In this comprehensive guide, we will discuss what NGINX GeoIP is, how you can set it up, and utilize it effectively. We’ll go through installing the GeoIP databases, configuring NGINX to use them, and writing rules based on location data. We’ll also cover some advanced use cases and troubleshooting tips.
Prerequisites
- An operating system running Linux.
- NGINX installed on your server. If it’s not installed, you should follow official NGINX installation guidelines.
- Basic knowledge of Linux servers and terminal commands.
Installing the GeoIP Module
To work with GeoIP, NGINX must be compiled with the GeoIP module. Depending on your Linux distribution, this might already be included or you might have to compile NGINX from source with the GeoIP flag. On a Debian-based system, you can install the module using the following commands:
sudo apt-get update
sudo apt-get install libnginx-mod-http-geoip
Installing GeoIP Databases
MaxMind provides GeoLite2 databases for free, which you can use with the GeoIP module.
cd /usr/share/GeoIP/
wget http://geolite.maxmind.com/download/geoip/database/GeoLite2-Country.tar.gz
wget http://geolite.maxmind.com/download/geoip/database/GeoLite2-City.tar.gz
tar -xvzf GeoLite2-Country.tar.gz
tar -xvzf GeoLite2-City.tar.gz
Note that these URLs may change and MaxMind now requires you to register an account before downloading the databases due to latest privacy policies.
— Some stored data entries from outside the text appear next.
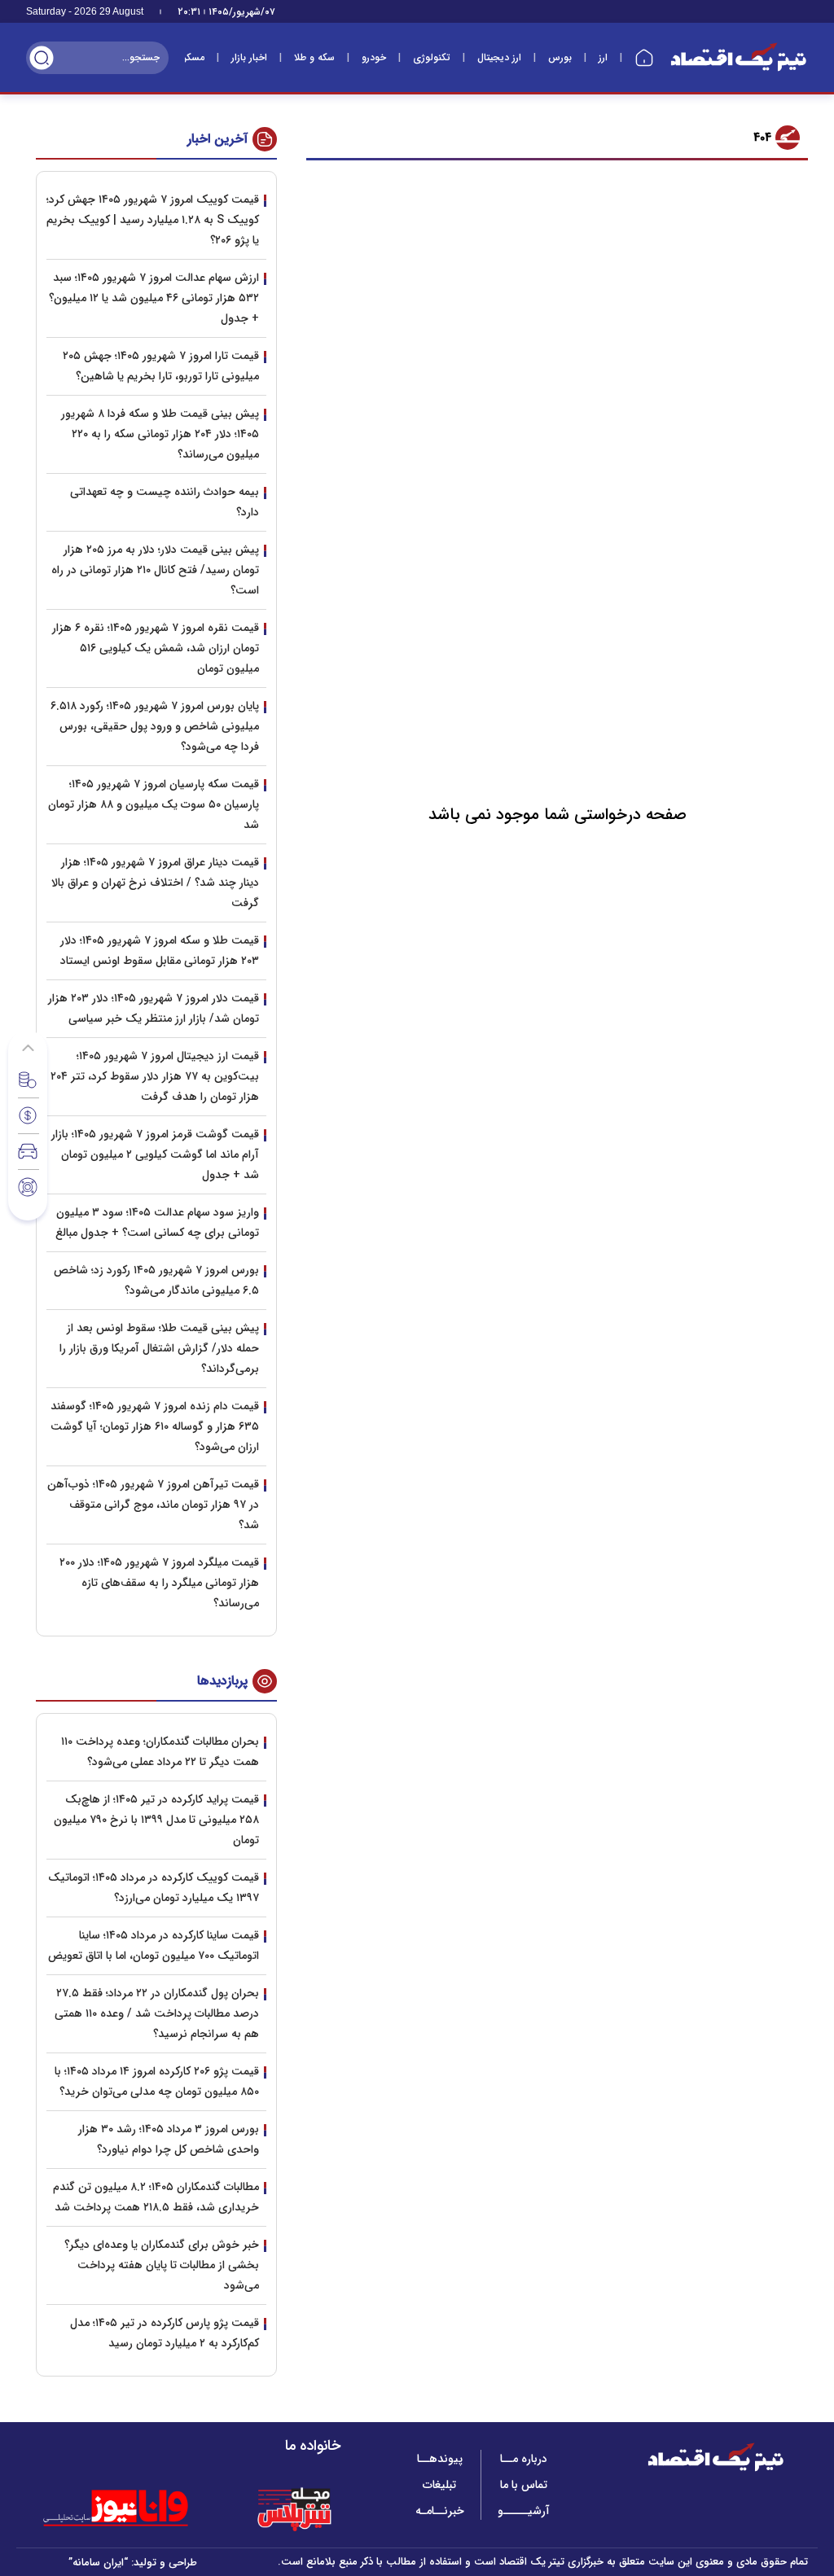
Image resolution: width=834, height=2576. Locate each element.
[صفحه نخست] (644, 58)
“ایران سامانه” (98, 2562)
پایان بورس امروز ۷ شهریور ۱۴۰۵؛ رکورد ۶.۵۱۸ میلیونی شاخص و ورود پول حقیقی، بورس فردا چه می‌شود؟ (154, 726)
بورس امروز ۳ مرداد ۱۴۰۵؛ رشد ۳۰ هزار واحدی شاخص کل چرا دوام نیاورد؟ (168, 2139)
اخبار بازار (249, 57)
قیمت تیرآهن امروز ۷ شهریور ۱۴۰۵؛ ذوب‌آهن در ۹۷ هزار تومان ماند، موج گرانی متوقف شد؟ (153, 1504)
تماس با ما (523, 2485)
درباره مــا (523, 2459)
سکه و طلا (314, 57)
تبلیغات (439, 2485)
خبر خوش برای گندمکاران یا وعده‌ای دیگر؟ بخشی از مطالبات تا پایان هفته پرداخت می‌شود (161, 2265)
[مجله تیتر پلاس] (294, 2508)
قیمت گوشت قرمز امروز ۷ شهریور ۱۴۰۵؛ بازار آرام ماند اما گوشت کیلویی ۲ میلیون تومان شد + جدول (155, 1154)
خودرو (374, 57)
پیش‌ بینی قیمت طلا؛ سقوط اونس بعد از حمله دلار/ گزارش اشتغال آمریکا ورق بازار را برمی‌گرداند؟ (159, 1348)
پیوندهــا (440, 2459)
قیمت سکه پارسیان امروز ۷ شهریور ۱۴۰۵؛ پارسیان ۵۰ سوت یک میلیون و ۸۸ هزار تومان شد (153, 804)
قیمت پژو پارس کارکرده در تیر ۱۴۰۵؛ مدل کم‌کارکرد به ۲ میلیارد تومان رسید (164, 2333)
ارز (603, 57)
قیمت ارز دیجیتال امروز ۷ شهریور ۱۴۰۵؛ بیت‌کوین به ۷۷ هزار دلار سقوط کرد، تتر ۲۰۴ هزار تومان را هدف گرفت (154, 1076)
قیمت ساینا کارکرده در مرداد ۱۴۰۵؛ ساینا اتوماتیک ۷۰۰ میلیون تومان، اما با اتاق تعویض (153, 1945)
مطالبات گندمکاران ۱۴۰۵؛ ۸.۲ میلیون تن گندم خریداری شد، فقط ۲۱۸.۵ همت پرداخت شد (156, 2197)
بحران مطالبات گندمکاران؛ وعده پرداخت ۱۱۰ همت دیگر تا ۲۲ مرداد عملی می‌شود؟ (160, 1752)
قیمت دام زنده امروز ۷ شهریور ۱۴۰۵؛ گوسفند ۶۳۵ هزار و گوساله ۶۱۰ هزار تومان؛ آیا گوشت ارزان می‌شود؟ (154, 1426)
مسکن (191, 57)
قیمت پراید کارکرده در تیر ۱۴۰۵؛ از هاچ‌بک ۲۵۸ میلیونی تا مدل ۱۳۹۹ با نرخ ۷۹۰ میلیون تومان (156, 1819)
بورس (560, 57)
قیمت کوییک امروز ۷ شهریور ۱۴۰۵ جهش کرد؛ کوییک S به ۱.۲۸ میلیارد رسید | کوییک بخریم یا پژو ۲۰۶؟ (152, 220)
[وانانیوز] (137, 2508)
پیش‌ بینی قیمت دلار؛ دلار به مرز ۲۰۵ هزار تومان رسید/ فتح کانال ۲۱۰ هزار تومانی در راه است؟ (155, 570)
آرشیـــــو (524, 2511)
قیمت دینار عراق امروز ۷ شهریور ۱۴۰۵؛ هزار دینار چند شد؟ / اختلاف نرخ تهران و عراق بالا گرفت (155, 882)
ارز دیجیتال (499, 57)
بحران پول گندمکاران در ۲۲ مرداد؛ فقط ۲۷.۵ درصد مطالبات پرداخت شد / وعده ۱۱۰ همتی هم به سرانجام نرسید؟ (157, 2013)
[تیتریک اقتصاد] (738, 57)
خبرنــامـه (439, 2511)
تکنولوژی (431, 57)
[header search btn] (41, 58)
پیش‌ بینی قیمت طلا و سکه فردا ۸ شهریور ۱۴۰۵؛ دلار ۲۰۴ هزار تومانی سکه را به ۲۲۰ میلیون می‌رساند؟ (160, 434)
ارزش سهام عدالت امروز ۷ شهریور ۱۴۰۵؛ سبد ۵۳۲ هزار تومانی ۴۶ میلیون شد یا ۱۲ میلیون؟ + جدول (154, 298)
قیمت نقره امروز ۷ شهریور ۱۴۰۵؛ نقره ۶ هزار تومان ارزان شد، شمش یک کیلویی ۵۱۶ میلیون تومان (155, 648)
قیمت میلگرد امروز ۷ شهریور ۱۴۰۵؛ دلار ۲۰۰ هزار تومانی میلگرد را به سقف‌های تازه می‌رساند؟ (159, 1582)
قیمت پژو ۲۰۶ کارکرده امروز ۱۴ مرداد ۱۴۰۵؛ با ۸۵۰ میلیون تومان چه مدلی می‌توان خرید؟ (157, 2081)
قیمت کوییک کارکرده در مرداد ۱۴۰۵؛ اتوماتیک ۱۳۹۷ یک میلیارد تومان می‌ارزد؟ (153, 1887)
After downloading the databases, you will need to configure NGINX to use them. This is done within your NGINX configuration file (typically called nginx.conf).
Configuring NGINX
The GeoIP module provides multiple directives for configuration. Add these directives within the http block of your nginx.conf:
geoip_country /usr/share/GeoIP/GeoLite2-Country.mmdb;
geoip_city /usr/share/GeoIP/GeoLite2-City.mmdb;
With this configuration in place, NGINX has access to the GeoIP databases and can retrieve location data about clients.
Using GeoIP data in NGINX
Let’s look into how you can use GeoIP data to restrict access to your website from certain countries. In your server block or within a specific location block, you need to set up a condition to test the client’s country:
if ($geoip_country_code != 'US') {
return 403;
}
This rule will block all traffic not originating from the United States by returning a 403 Forbidden status code.
Advanced Usage
Advanced configurations may involve setting up variables for use in NGINX logs, rewriting URLs based on country codes, or implementing more complex conditions for security purposes.
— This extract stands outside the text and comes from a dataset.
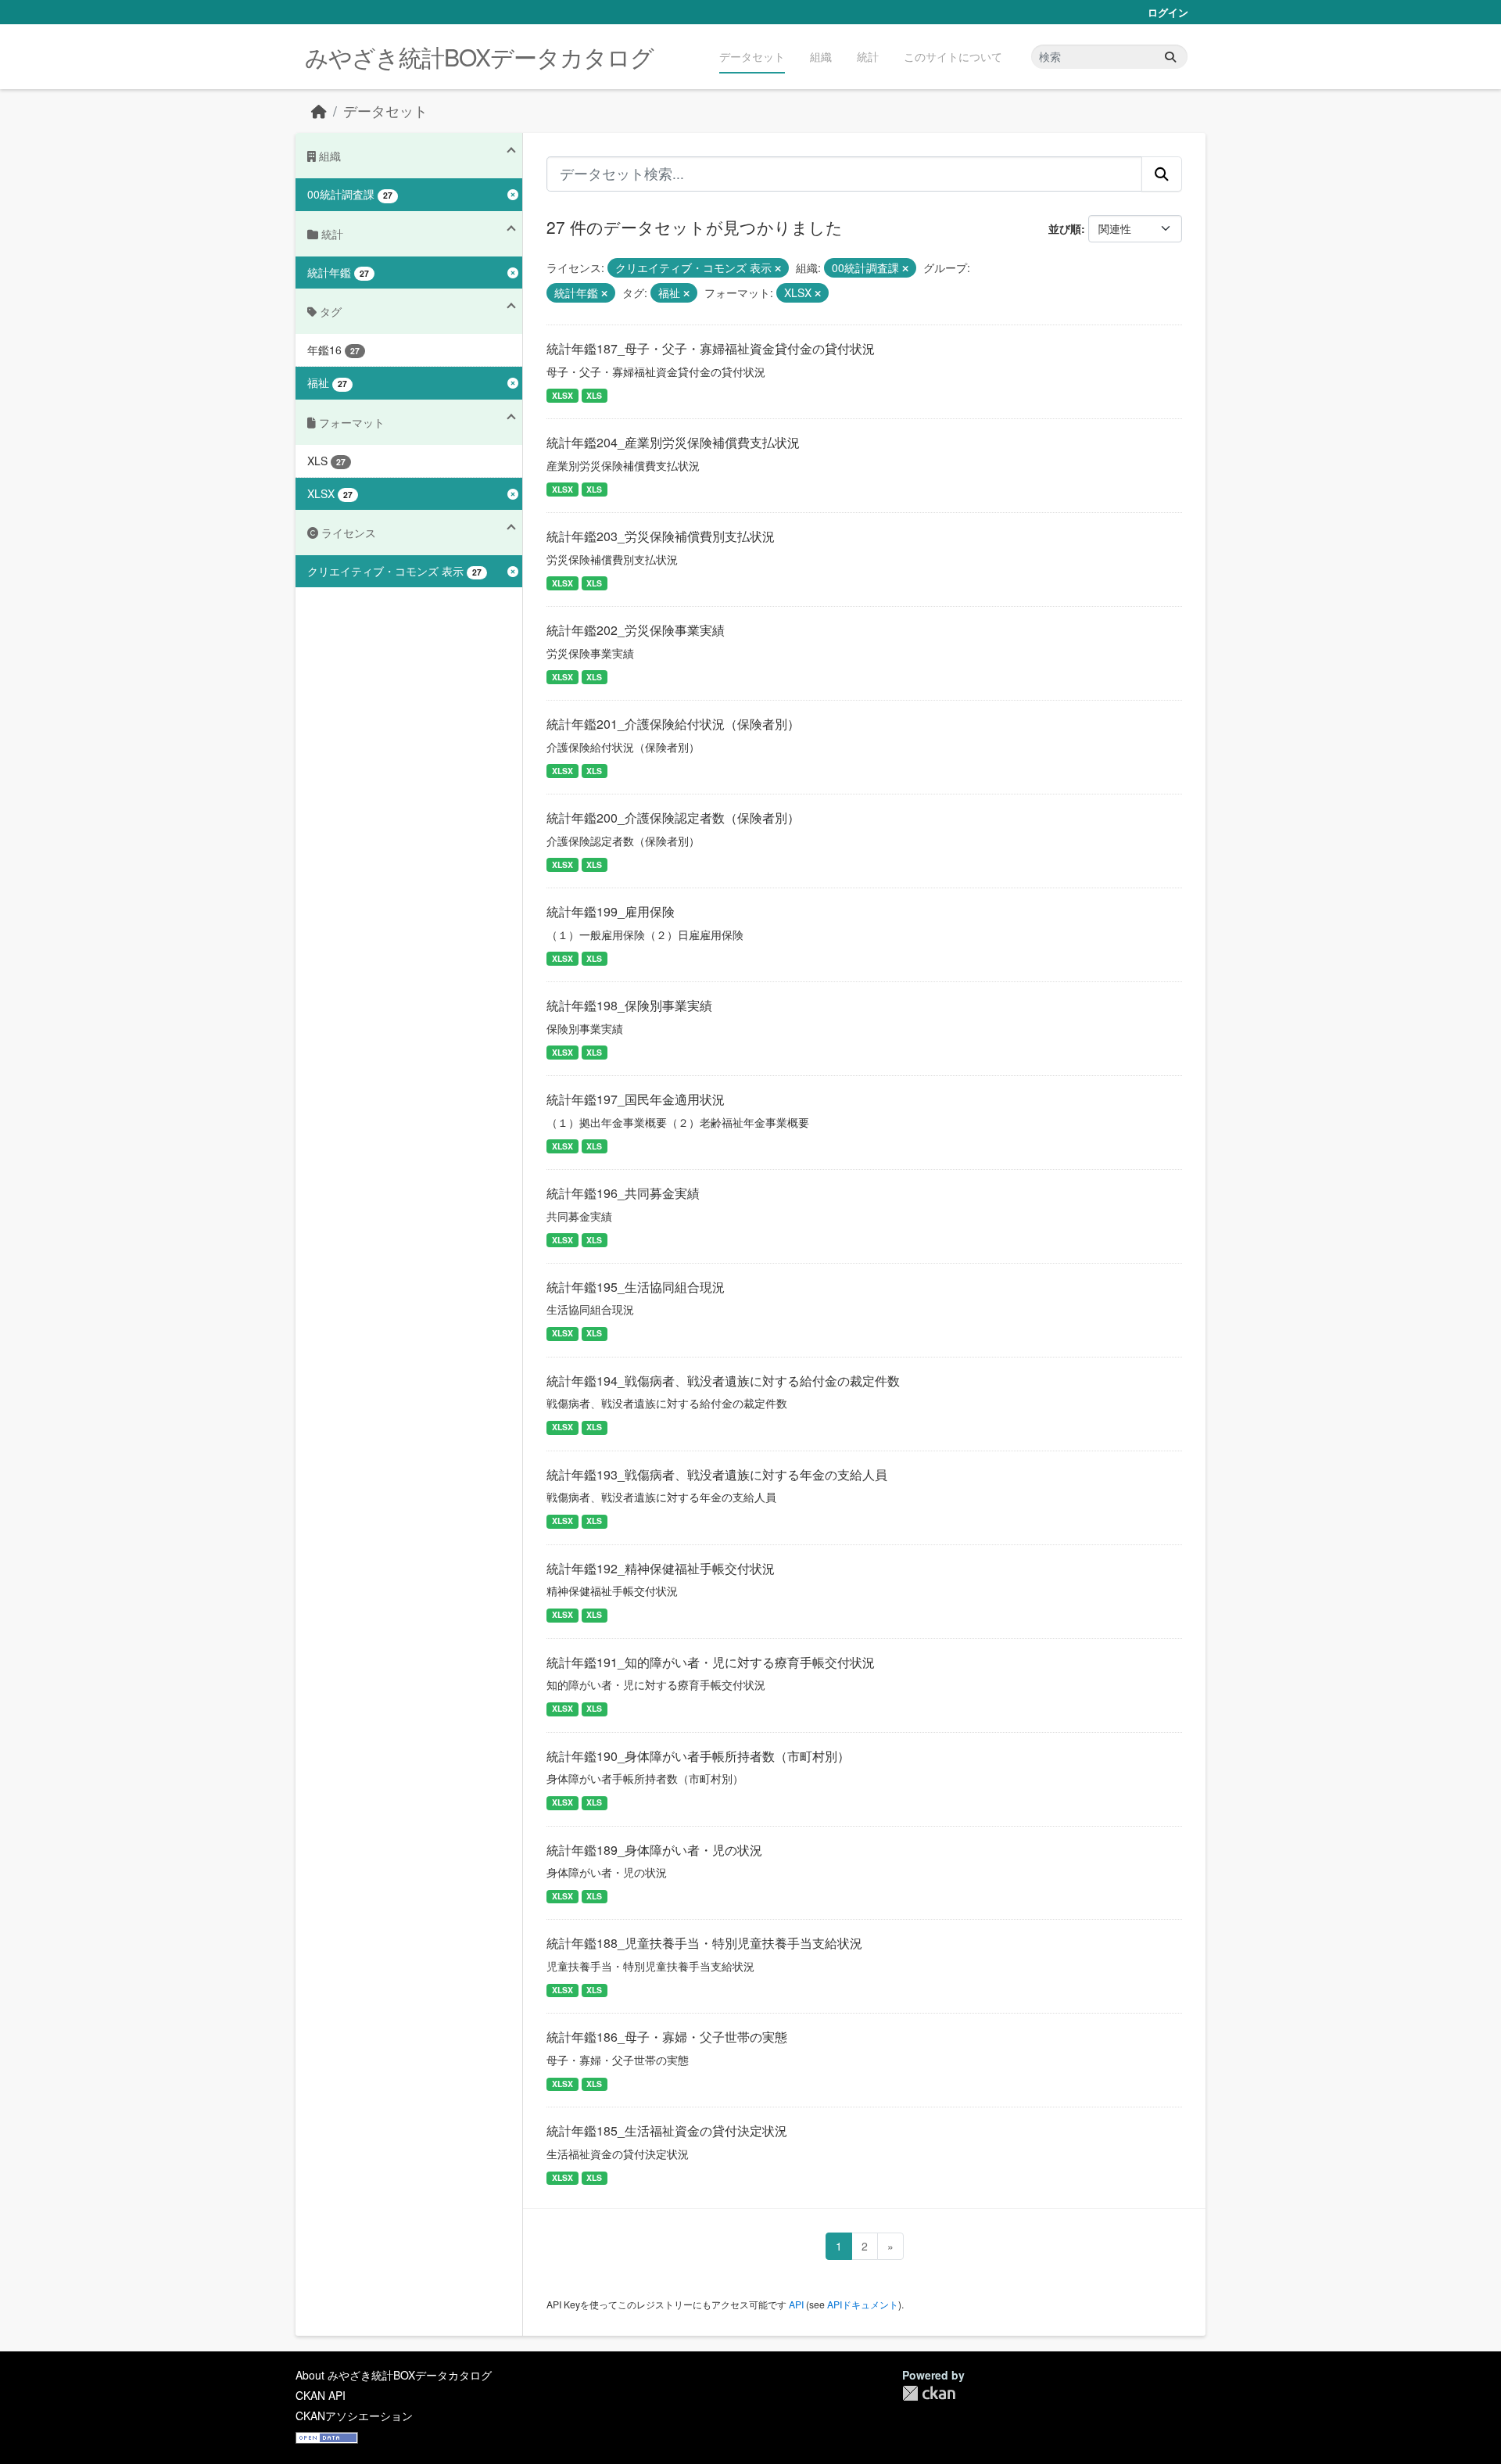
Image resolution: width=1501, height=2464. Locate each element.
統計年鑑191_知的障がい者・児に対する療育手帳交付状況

map $geoip_country_code $allowed_country {
default no;
US yes;
}
if ($allowed_country = no) {
return 403;
}
This map block creates a variable based on the country code and then the if block uses this variable to control access.
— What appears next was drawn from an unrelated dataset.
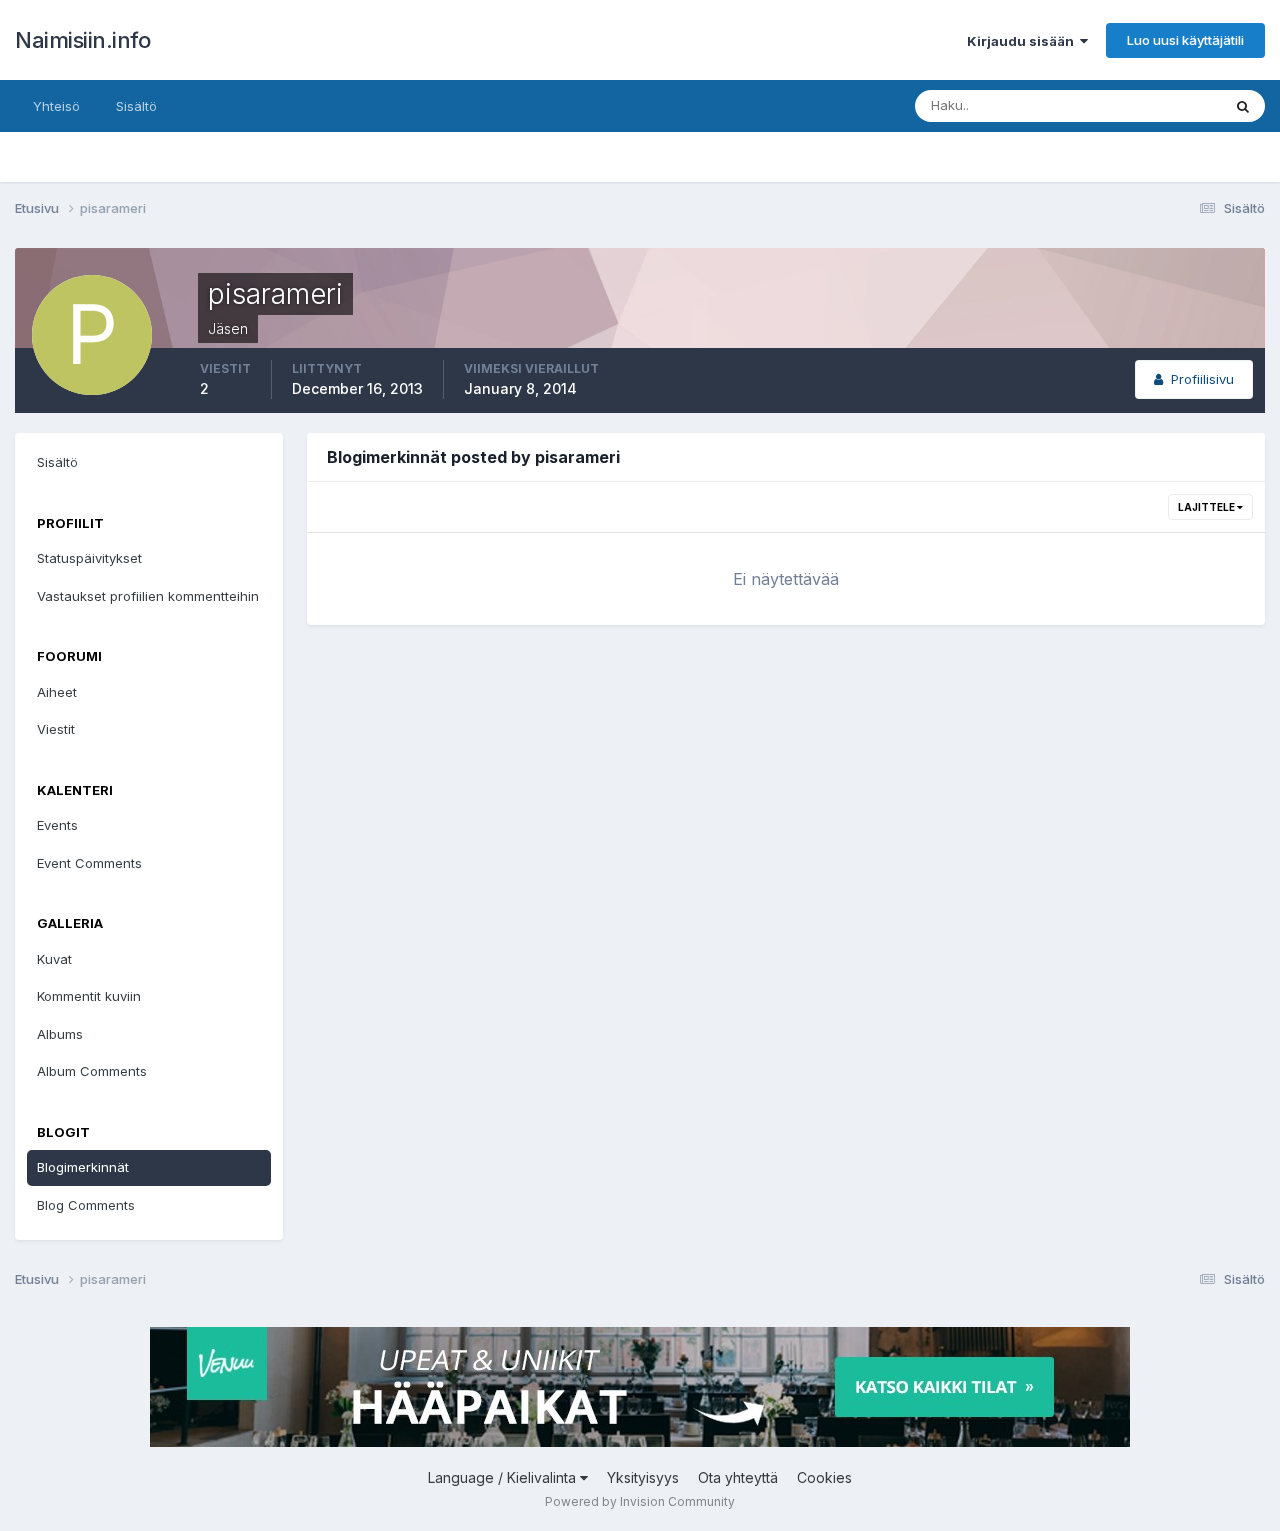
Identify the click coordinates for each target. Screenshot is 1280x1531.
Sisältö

Testing Your Configuration
Use the nginx -t command to test your configuration for syntax errors. Once there are no errors detected, you can safely reload NGINX to apply the changes.
sudo nginx -t
sudo systemctl reload nginxGeoIP Directives and Variables
The GeoIP module offers a variety of directives and variables that you can use in your NGINX configuration. Some useful variables include:
- $geoip_country_code: ISO country code
- $geoip_country_name: Country name
- $geoip_city_country_code: City ISO country code
- $geoip_city_country_name: City name
You can consult the official NGINX documentation for a complete list of GeoIP directives and their descriptions.
Debugging and Troubleshooting
If you are encountering issues with the GeoIP module, first check your NGINX error log for clues:
sudo tail /var/log/nginx/error.logEnsure that the paths to your GeoIP databases are correct and that the database files are not corrupted. Additionally, make certain that all GeoIP directives are placed correctly in the http or server block of your NGINX configuration file.
Conclusion
By leveraging the power of GeoIP with NGINX, you can enhance your web server’s capabilities and tailor content or security measures according to the geographic location of your visitors. This tutorial guides you through installing and configuring NGINX to use GeoIP, alongside some practical examples and troubleshooting steps for common problems.